Bolsonaro, a biruta de aeroporto e a manifestação que nasceu problemática
Comportamento do presidente em relação aos atos de rua foi marcado por idas e vindas; convocação baseada em pauta esdrúxula só acirrou a crise política
A decisão de Jair Bolsonaro de pedir aos movimentos que o apoiam que suspendam as manifestações de ruas previstas para domingo, 15 de março, é o ato final de um comportamento errático do presidente, que, desde o início da polêmica, agiu como uma biruta de aeroporto, cada hora apontando em uma direção.
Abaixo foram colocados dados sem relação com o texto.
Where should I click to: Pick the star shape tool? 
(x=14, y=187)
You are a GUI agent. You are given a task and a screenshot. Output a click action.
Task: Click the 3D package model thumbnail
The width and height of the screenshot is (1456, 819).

As manifestações começaram a ser convocadas por grupos de direita como Brasil Conservador, Nas Ruas e Avança Brasil na esteira do episódio em que o general Augusto Heleno, ministro do Gabinete de Segurança Institucional, foi flagrado em áudio vazado criticando o Congresso, em cerimônia no dia 18 de fevereiro. Segundo ele, deputados e senadores faziam “chantagem” com Bolsonaro na questão do Orçamento e instigou o chefe a “convocar o povo às ruas”.
Uma semana depois, no dia 25 de fevereiro, o presidente atendeu ao apelo de seu general: compartilhou em grupos de WhatsApp vídeos com convocações para os atos. A pauta era um suposto “parlamentarismo branco” que o Legislativo estaria tramando e uma imaginária má vontade do Congresso com as propostas de Bolsonaro, acusação que bate de frente com o fato de que o governo nem consegue enviar as reformas administrativa e tributária aos parlamentares.
Não ajudou em nada o governo e ainda atrapalhou. A participação direta do presidente na convocação irritou os congressistas, o Supremo Tribunal Federal – também alvo dos manifestantes – e obrigou o presidente a, pela primeira vez, dizer que não havia convocado ninguém. Admitiu apenas ter repassado mensagens de “cunho pessoal” a “algumas dezenas de amigos”.
Bolsonaro, no entanto, contrariou a si próprio no dia 7 de março, quando fez uma escala em Boa Vista (RR), durante viagem aos Estados Unidos. Ali foi direto. “Dia 15 agora, tem um movimento de rua espontâneo (…) E o político que tem medo de movimento de rua não serve para ser político. Então participem, não é um movimento contra o Congresso, contra o Judiciário, é um movimento pró-Brasil”, disse.
Na terça-feira, 10, a Secretaria de Comunicação da Presidência também foi usada para incentivar as pessoas a irem à manifestação. A pretexto de falar da visita de Bolsonaro aos EUA, a Secom reproduziu uma frase do presidente dita ao público americano. “As manifestações do dia 15 de março não são contra o Congresso, nem contra o Judiciário. São a favor do Brasil”. No mesmo dia, minimizou a pandemia de coronavírus. “Temos no momento uma crise, uma pequena crise. No meu entender, muito mais fantasia, a questão do coronavírus, que não é isso tudo que a grande mídia propala ou propaga pelo mundo todo”, disse.
Na quarta-feira, 11, ao voltar dos EUA, questionado novamente sobre o risco de grandes aglomerações de rua em época de pandemia de coronavírus, voltou a desdizer o que havia dito, em rápida declaração em frente ao Palácio do Alvorada. “Eu não convoquei ninguém. Pergunta para quem convocou. Você pergunta para quem convocou”.
O ministro da Saúde, Luiz Henrique Mandetta, e o presidente Jair Bolsonaro, durante livre no Facebook nesta quarta-feira, 12
Agora, acuado pelo avanço da doença e diante do fosso que separava suas atitudes das medidas que estão sendo adotadas em todo o mundo, decidiu pedir a sua tropa de rua que baixasse as armas e esperasse o mau tempo passar.
Apesar do comportamento tortuoso e da demora para reconhecer que os atos de rua eram uma má ideia, menos mal que o presidente tenha, enfim, dado o sinal para cancelar uma manifestação que, independente da questão do coronavírus, nunca deveria ter sido convocada.
Desde que começou a mobilizar os bolsonaristas nas redes sociais, a manifestação desagradou aos generais (usados em cartazes da convocação), aos líderes da Câmara e do Senado, aos ministros do STF e só criou atrito e tensão em um ambiente que já não era muito favorável ao governo. Mesmo com problemas dos mais variados pela frente, o presidente decidiu encampar o desvario. Menos mal que o coronavírus o fez recuar.